A friend expressed great surprise that I had interacted with the “extremist” right-wing Tea Parties during my campaign for Congress in Southern Massachusetts. He is intelligent and politically moderate, and so his response brought into focus the pervasiveness and persuasiveness of the media’s misrepresentations of the Tea Party movement.
This is a firsthand account: I have been there myself. I have spoken to Tea Party groups of less than twenty and to over 200 members. These organizations reside throughout our region, including the Knox Trail Tea Party, the Worcester, Paxton-Rutland-Leicester, Webster-Dudley-Oxford, Blackstone, Sutton, and the Calvin Coolidge Tea Parties. There are also the 9/12 groups of Chicopee and East Longmeadow, as well as the libertarian Massachusetts LPA. I have been to their rallies, and I have talked to these folks individually. They were an integral part of my campaign, and I prized their support.
The people who joined to Tea Parties are your neighbors. They work hard for a living, or are retired folks, though some of them lost their jobs during this terrible recession. They may be blue collar or they are college educated professionals. It is my experience that there were more women than men. Some Tea Party members are Republicans, fewer were Democrats, and most are political independents. Many of them were never involved in politics before.
The Tea Partiers love their families as well as their country, and these twin drives motivate them to leave their homes behind for meetings and rallies on nights and weekends, after long days at work. They are passionate about their patriotism, but theirs is not a blind allegiance to the flag. The Tea Parties have a deep, intuitive understanding of the spirit and values embodied by U.S. Constitution, those of defending a society that treasures and protects individual freedom. The government exists through the permission of the populace, and the impetus for decision making is decentralized. They are fiscal conservatives, recognizing the necessity to give up some of the fruits of their labor to the government through taxes, but demanding that their hard earned dollars are used responsibly. They seek to preserve these values for the society that will be inherited by their children.
Tea Party members are angry about the erosion of these values, but they do not hate. I have been at many different Tea Party events during my campaign, and never saw evidence of racism. Never. Not once. Attacks on the Tea Party movement as racist is at best misguided and misinformed, but more likely are attempts by political opponents to marginalize these good people and neutralize their popular political clout. I find these attacks to be malicious.

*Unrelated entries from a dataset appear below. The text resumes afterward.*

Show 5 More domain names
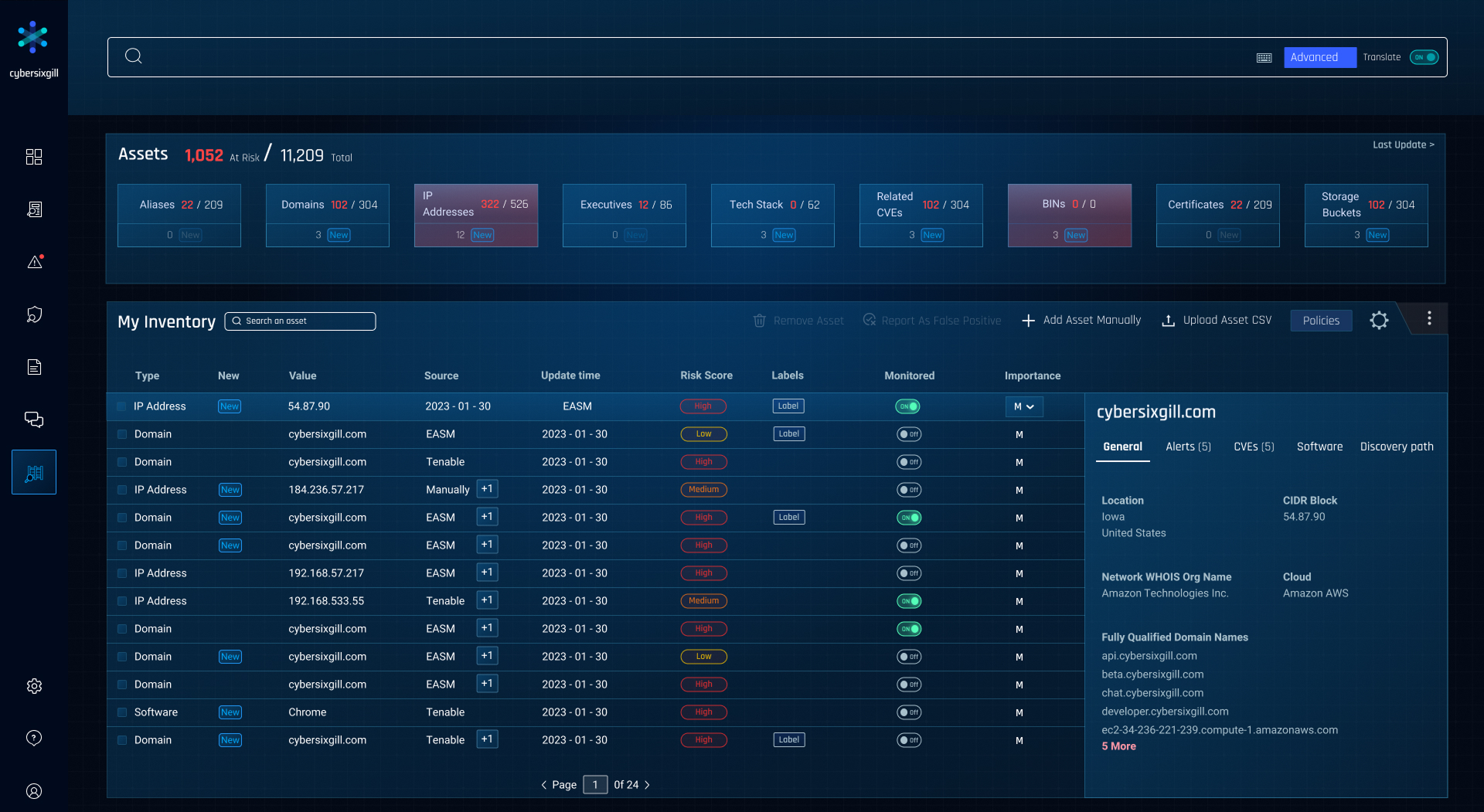tap(1118, 746)
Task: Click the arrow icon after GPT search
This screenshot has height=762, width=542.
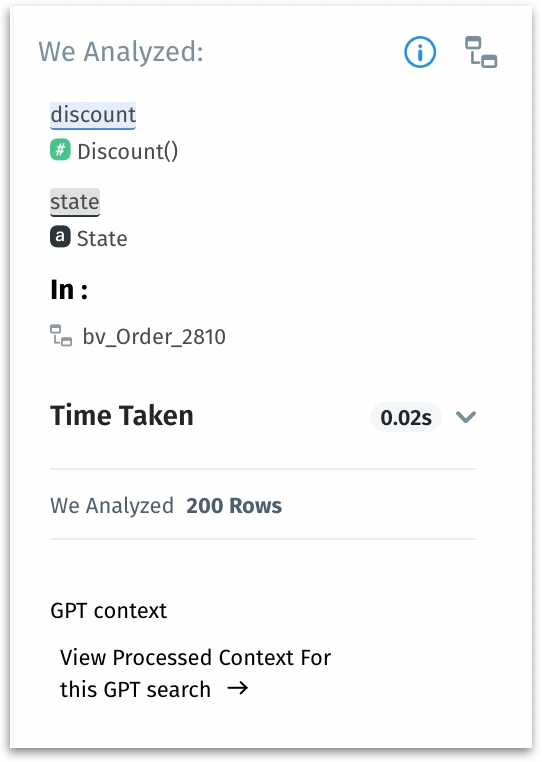Action: point(238,688)
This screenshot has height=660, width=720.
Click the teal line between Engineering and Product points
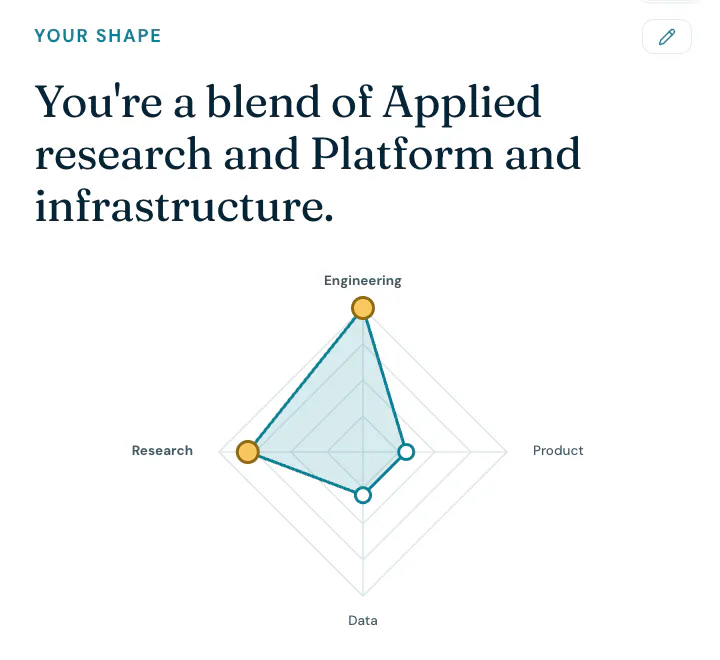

Tea Party members are a cross section of common folks, who are willing to part from their families to resist the encroachment of an enlarging centralized government that is seen as insinuating itself in the economic lives and personal decision making of its people. The Tea Party members attend local meetings, and have travelled to the nation’s capitol in rallies of hundreds of thousands. It is a broad and spontaneous popular movement, and when I have been at these meetings, I get a sense of the fire that lit the American Revolution. I am thankful that this passion for liberty still lives and that the descendents of revolution are yet with us.
To dismiss the Tea Party is to miss the chance to witness a remarkable movement in American history. I have been lucky to have been present through two great social upwellings during my life, that of the “1960’s” and now the Tea Party movement. Certainly, the nature of the politics of these two movements are different and both are rooted in their respective eras, but the similarity of emotion and romance of a people seeking to turn the values of our society is unmistakable. Both have altered the trajectory of American history.
The future of the Tea Party is of course uncharted. It could peter out after its recent electoral success. It could develop into its own political party, or fuel the evolution and revitalization of the Republican Party. It wrestles with remaining a movement dedicated to issues of liberty and fiscal conservatism or taking positions on some of the “social issues” such as abortion rights, on which most of the Tea Party membership does not share universal agreement.
However the Tea Party’s future unfolds, I am glad they are here, and this nation needs their continued vigilance in the future.